Diagon Ally was crowed, as it always was this close to the beginning of term. The Golden Trio had come early hoping to avoid what seemed to be unavoidable mass of shoppers. People were in every Shoppe, café, street, and alleyway. The trio had resorted to holding hands so that they wouldn't be separated within the ever growing throng of magical folk.

"I need to stock my potions kit. I'm all out of Boomslang and Mermaid Tears," Hermione said over the noise of the new Quidditch store that had recently opened its doors to the public. The boys were literally drooling over the newest broom, Lightning Bolt 800. A supposedly lighter, faster broom than the Firebolt but harder to maneuver.

"Er, I think I'll head over to the pub for a bite lunch and tea," Ron said quickly, not wanting to be dragged into yet another shoppe full of people and their nagging children.

"I'll go with you, Hermione. We'll meet you there in half an hour or so. Should that be enough time?" Harry asked turning to Hermione to receive a nod in agreement.

Hermione led the way to 'Prince's Finest Potions'. It was small shoppe bordering Nocturne Alley.

"I've never been in here before. Did it just open?" Harry asked while looking around. The shoppe had a soothing aura about it. Dried herbs hung from the ceiling. Shelves were lined with pre-made potions, ingredients, caldrons, and books. Mirrors lined the walls and reflected the soft green and purple orbs of light that floated overhead.

Hermione walked over to a section that carried potion utensils. "It's been open for a couple of years. Although, I heard a private investor bought it out a couple of months back and updated the stock.
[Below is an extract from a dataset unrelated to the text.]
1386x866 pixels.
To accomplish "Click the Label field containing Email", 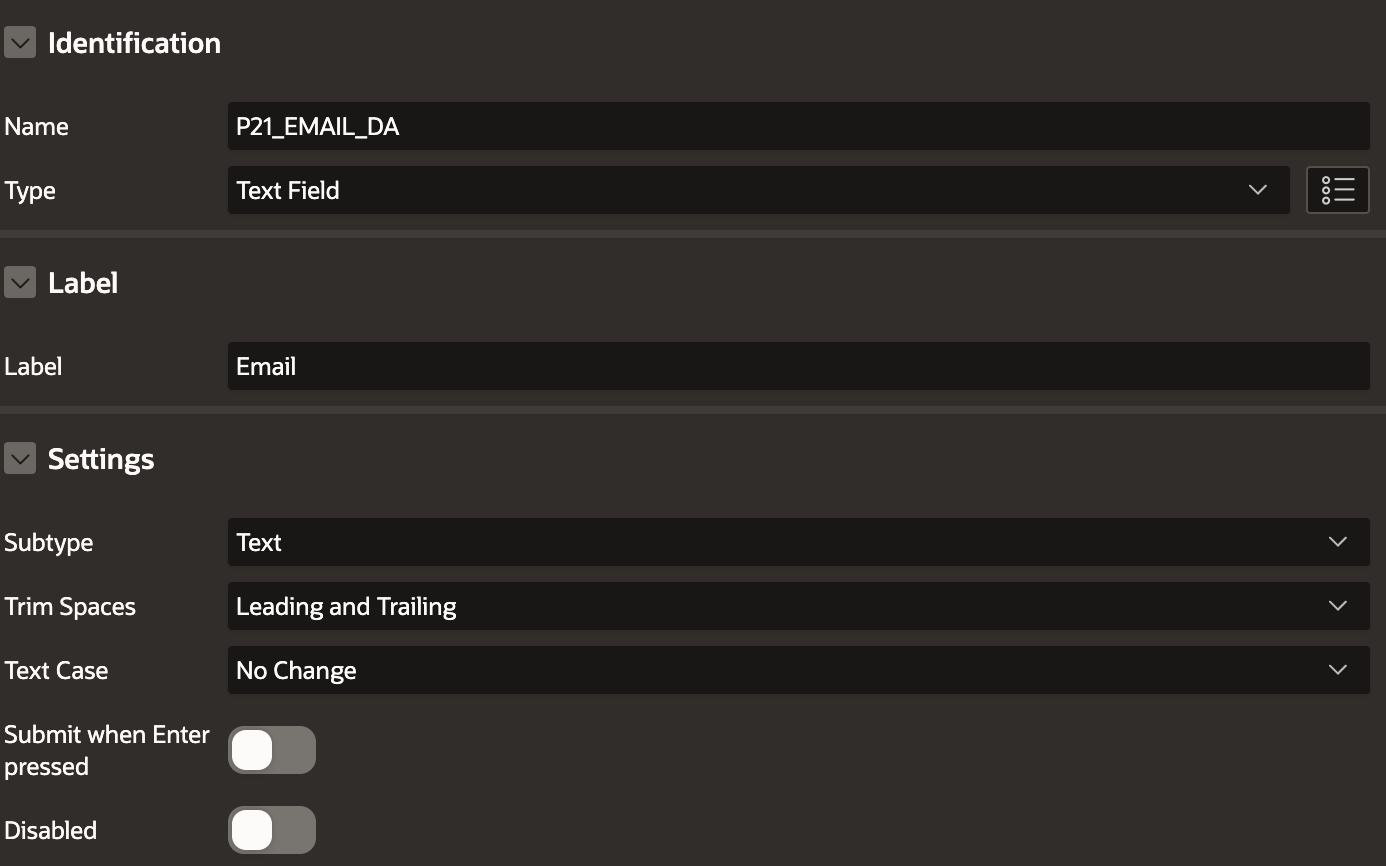I will (798, 366).
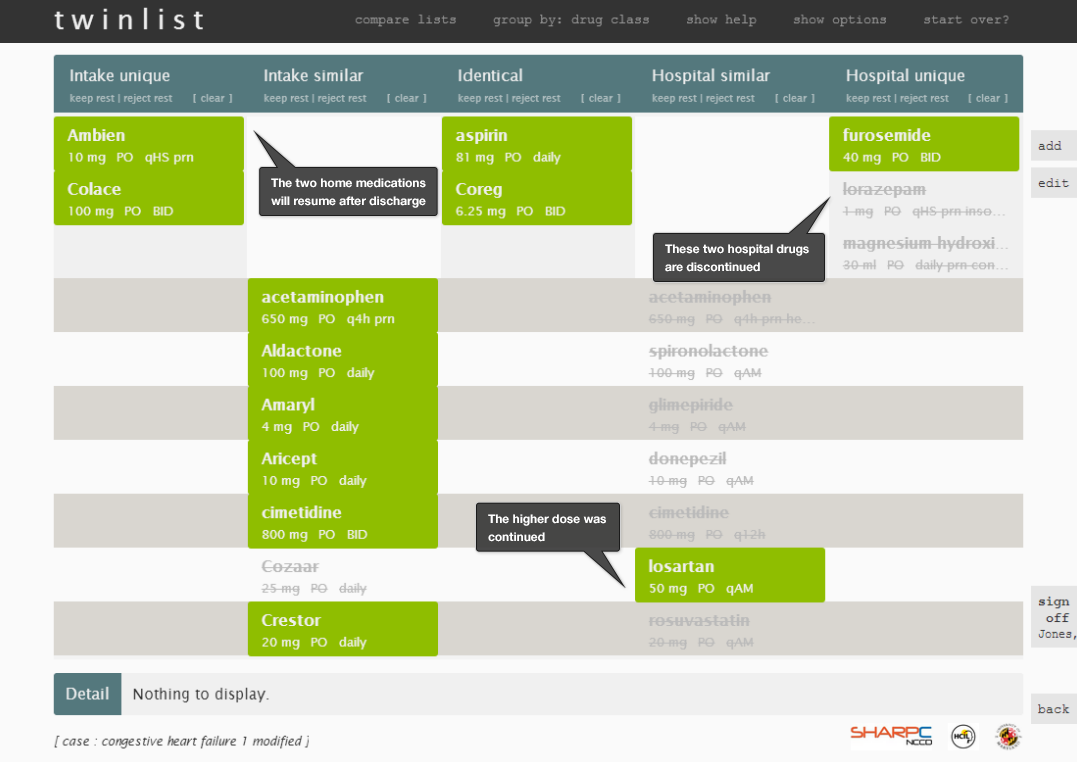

I wanted to check it out," Hermione paused as she picked up a cutting knife trying to discern if she really needed it or not.

"It seems the investor knows quite a lot about potions," said Harry as his eyes wandered over jars full of frog toes, beetle eyes, and boomslang. He picked up the last jar and handed it to Hermione. She smiled her thanks.
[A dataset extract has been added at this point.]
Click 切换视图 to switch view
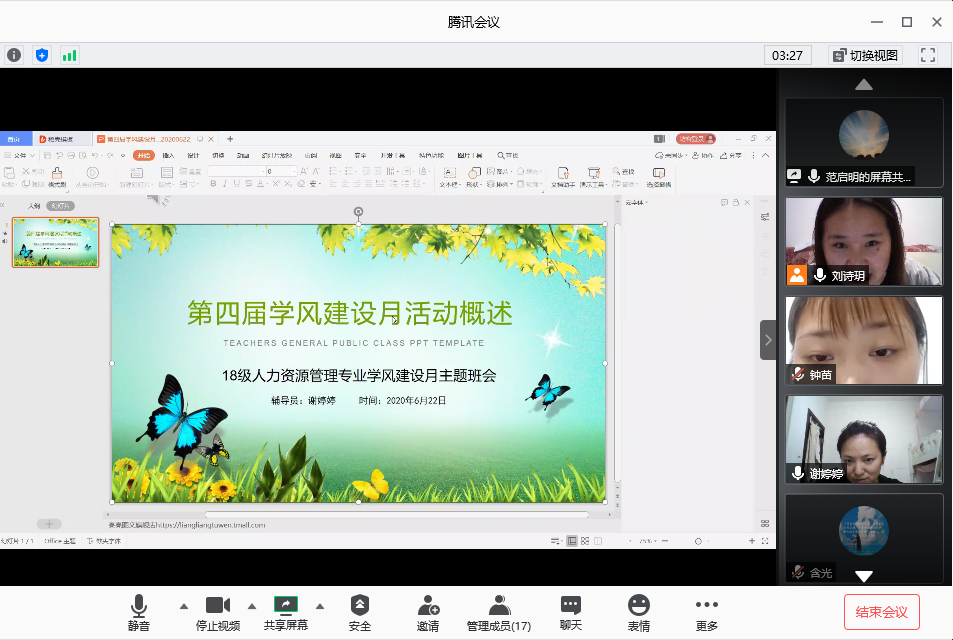coord(865,55)
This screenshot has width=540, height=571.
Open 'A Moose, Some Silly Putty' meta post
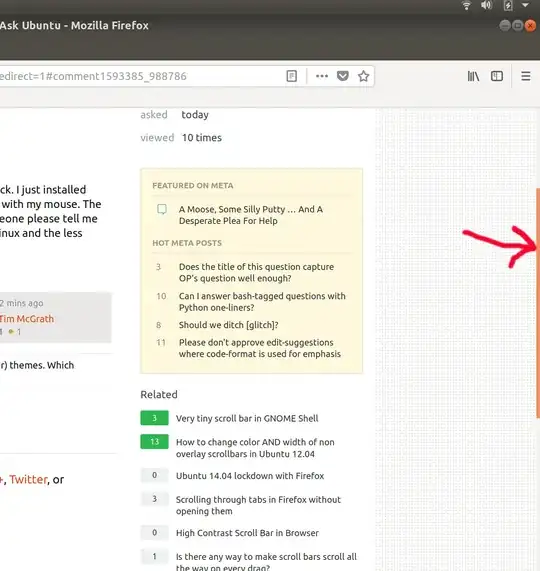[251, 215]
"Yes, all the potions being sold were created by him. By a man that goes by 'E.P.'," recited Hermione. She sat the knife down and walked towards the shelves packed with books.

"Did you read that somewhere? Or does –" Harry collided with a tall firm body, knocking thick books onto the floor "I'm sorry I wasn't watching where I was going."

"Obviously not, Potter, or you would not have ran into me," spoke a harsh, strong voice above him.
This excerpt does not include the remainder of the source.